▶ _Task_
Make an exact copy of the lines from the one containing "Task: Click the Upload button" through the end of the records below, and leave out every picture.

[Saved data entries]
☆ ☆ ☆ ☆ ☆ ☆ ☆

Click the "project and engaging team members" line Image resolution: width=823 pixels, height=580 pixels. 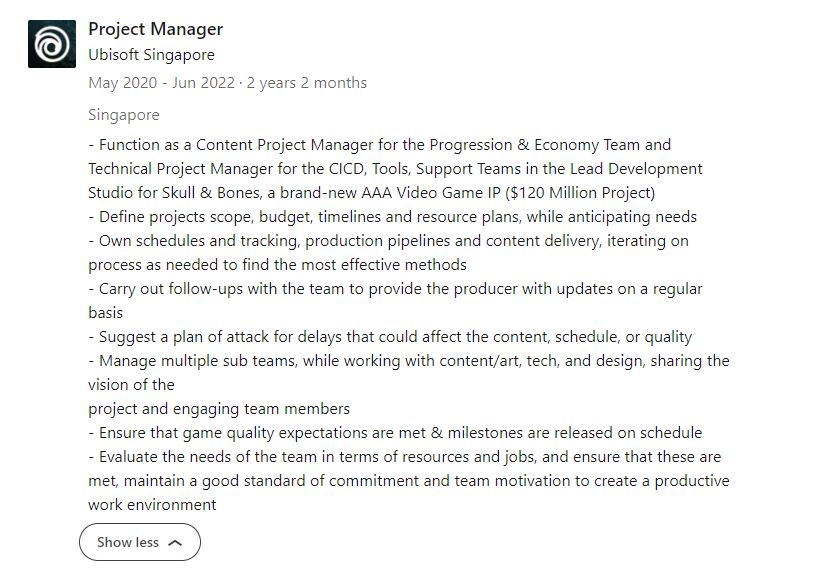click(x=219, y=409)
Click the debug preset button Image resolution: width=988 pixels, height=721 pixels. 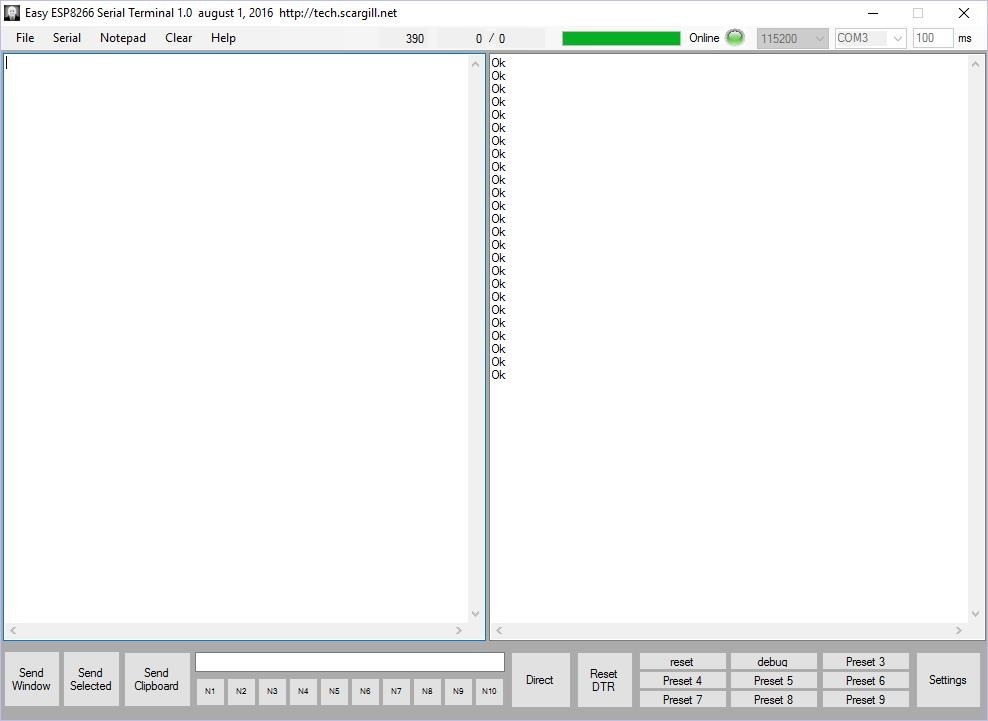[x=772, y=662]
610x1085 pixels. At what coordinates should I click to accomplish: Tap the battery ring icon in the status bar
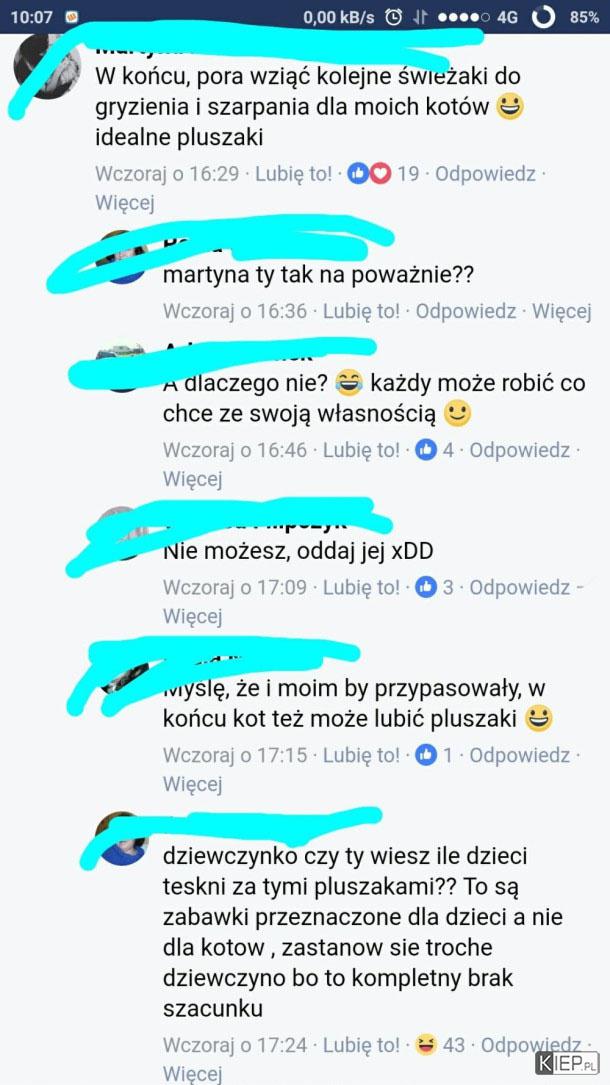(544, 17)
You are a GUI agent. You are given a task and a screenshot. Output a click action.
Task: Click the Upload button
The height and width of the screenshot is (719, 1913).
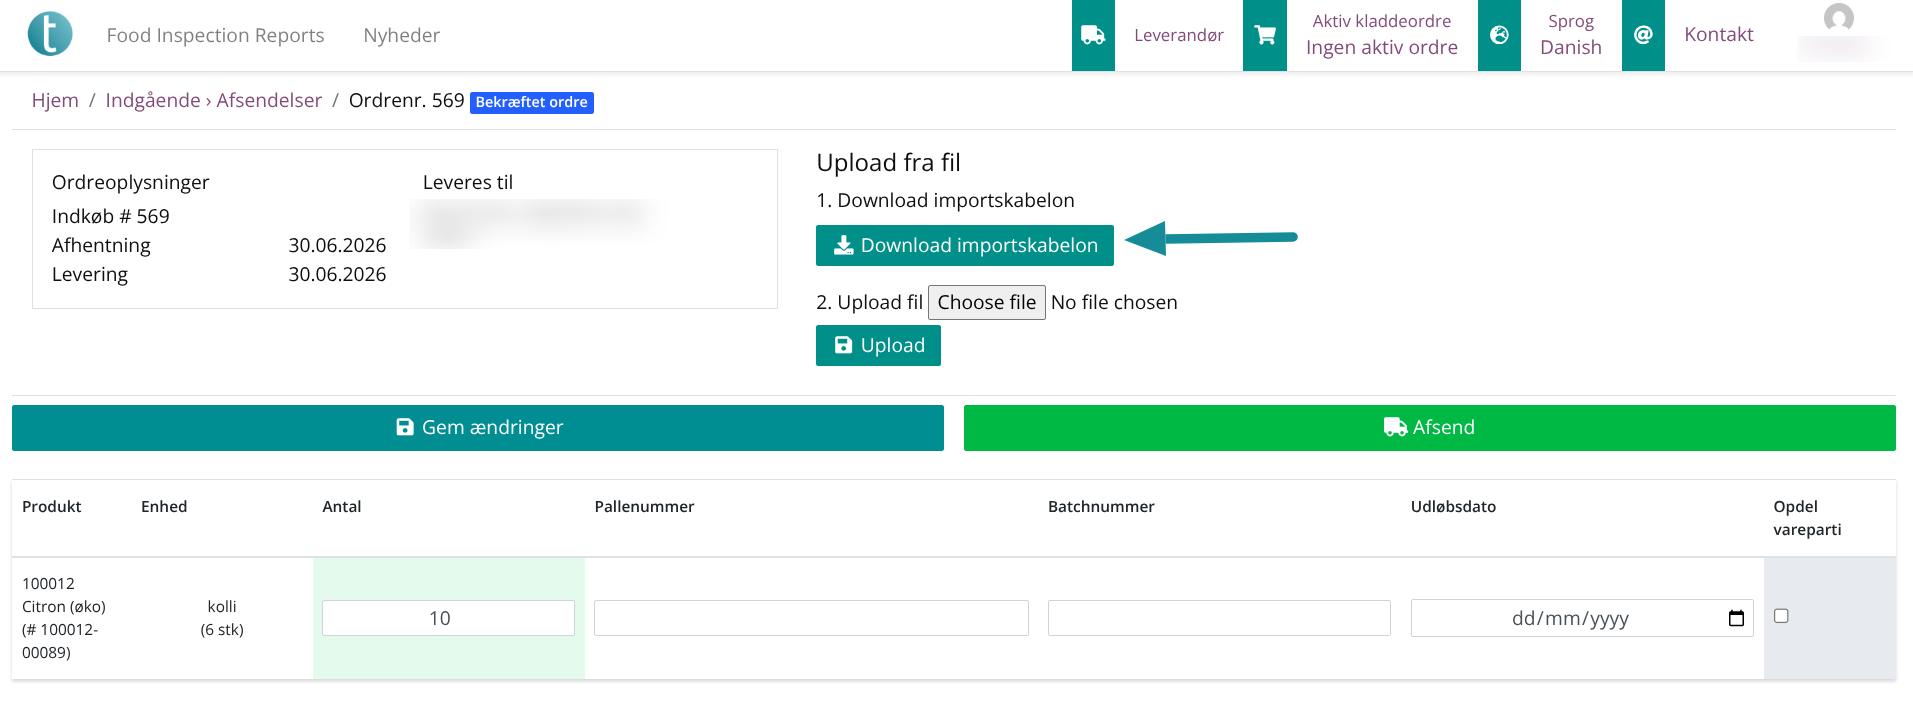coord(878,345)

☆ ☆ ☆ ☆ ☆ ☆ ☆

▶ _Task answer_
Task: Click the Upload button
The height and width of the screenshot is (719, 1913).
coord(878,345)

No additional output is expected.